Eigenvalues and eigenvectors via dgeev()
dgeev()
wraps LAPACK’s general eigen solver and accepts
optional storage for left and right eigenvectors. By default the helper
queries LAPACK for an optimal workspace size, making small examples
straightforward.
set.seed(123)
M <- matrix(rnorm(16), 4)
WR <- matrix(0, nrow = ncol(M))
WI <- matrix(0, nrow = ncol(M))
VL <- matrix(0, nrow = nrow(M), ncol = ncol(M))
dgeev(A = M, WR = WR, WI = WI, VL = VL)
#> [1] 0
# Compare eigenvalues with base R
complex_eigs <- WR[, 1] + 1i * WI[, 1]
all.equal(sort(complex_eigs), sort(eigen(M)$values))
#> [1] TRUE
For large matrices stored on disk you can pass
big.matrix
containers for A
and (optionally)
VL
/VR
. The wrapper automatically converts
between big storage and native matrix
arguments as
required.
Singular value decomposition with dgesdd()

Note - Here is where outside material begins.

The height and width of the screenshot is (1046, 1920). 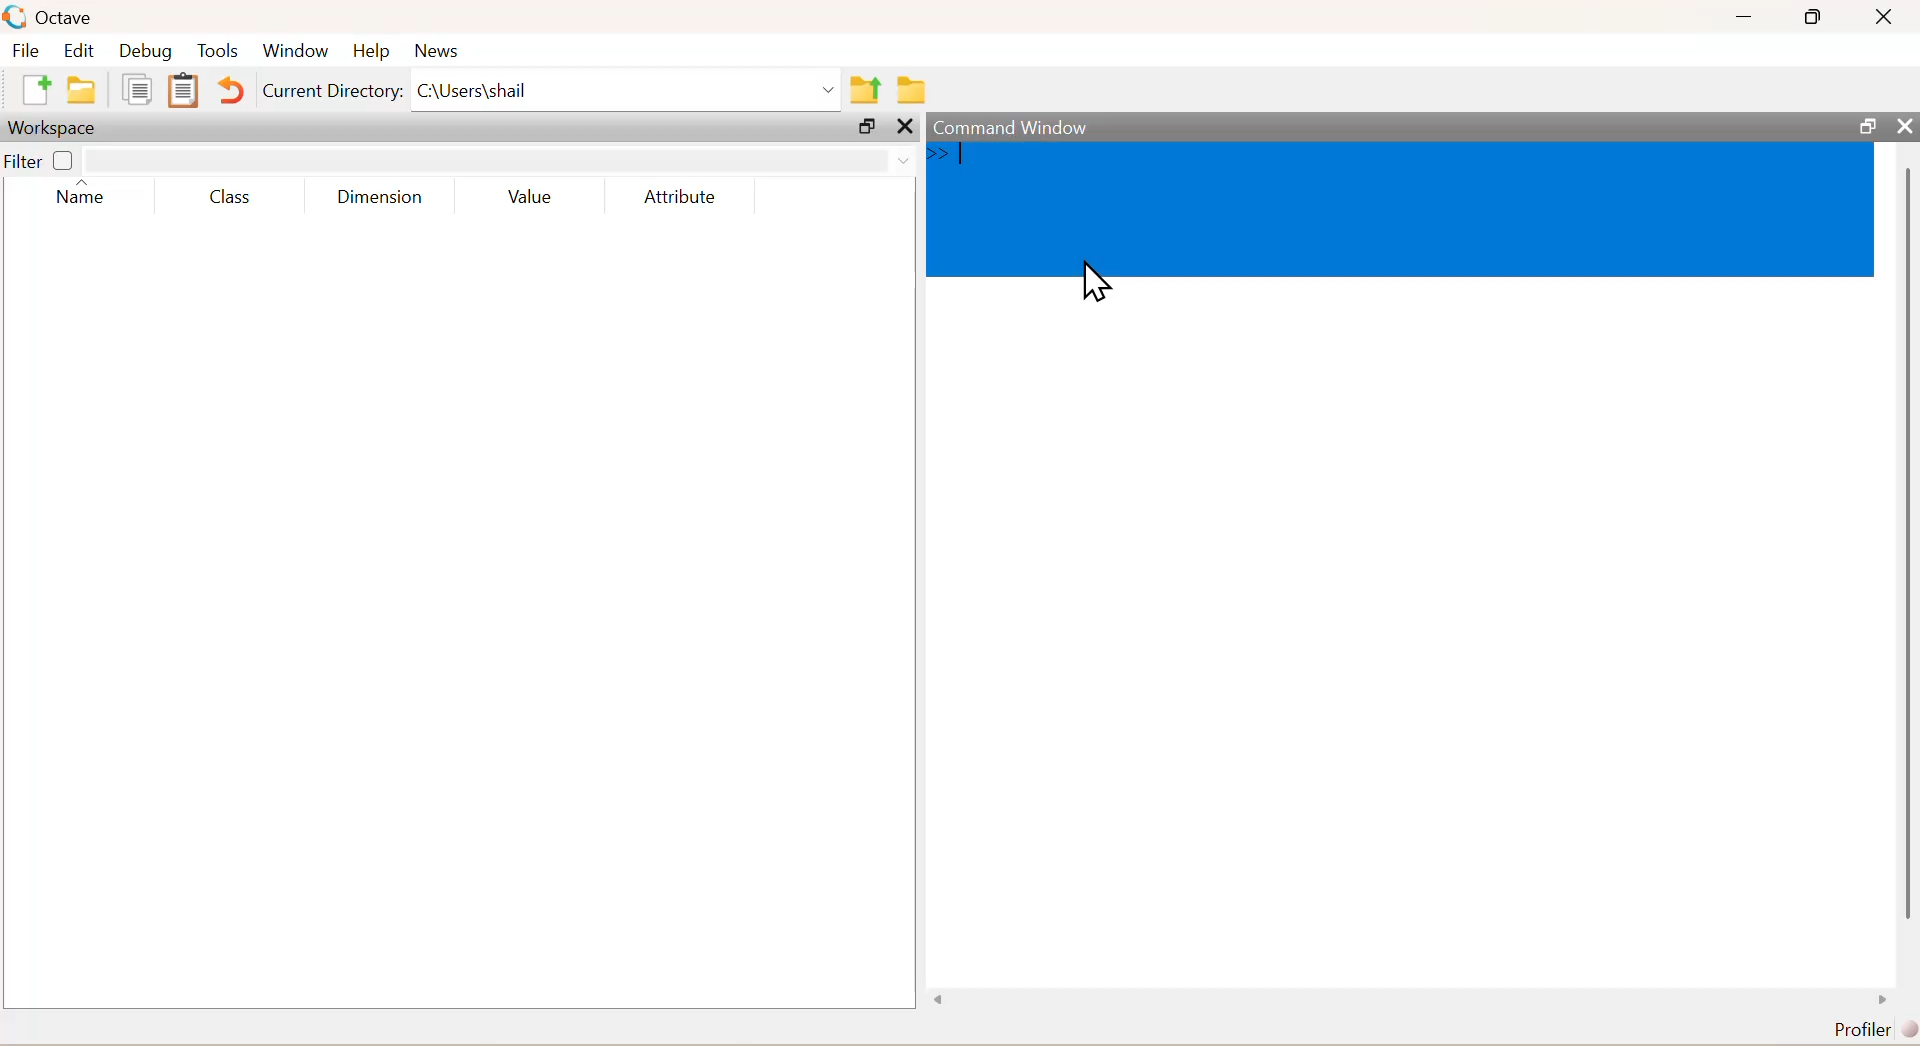 I want to click on Clipboard, so click(x=184, y=90).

The divide-and-conquer SVD routine dgesdd()
requires
workspace for the singular values and (optionally) the left and right
singular vectors. Providing big.matrix
containers lets you
persist decompositions to disk without copying through R’s heap.
set.seed(101)
X <- matrix(rnorm(12), 4)
S <- matrix(0, nrow = min(dim(X)))
U <- matrix(0, nrow = nrow(X), ncol = nrow(X))
VT <- matrix(0, nrow = ncol(X), ncol = ncol(X))
dgesdd(A = X, S = S, U = U, VT = VT)
#> [1] 0
svd_base <- svd(X)
all.equal(drop(S), svd_base$d)
#> [1] "Mean relative difference: 0.3311388"
all.equal(U, svd_base$u)
#> [1] "Attributes: < Component \"dim\": Mean relative difference: 0.25 >"
#> [2] "Numeric: lengths (16, 12) differ"
all.equal(VT, t(svd_base$v))
#> [1] "Mean relative difference: 1.484757"
Because dgesdd()
accepts both in-memory and file-backed
matrices, it enables scalable dimensionality reduction pipelines
directly on datasets that are larger than available RAM.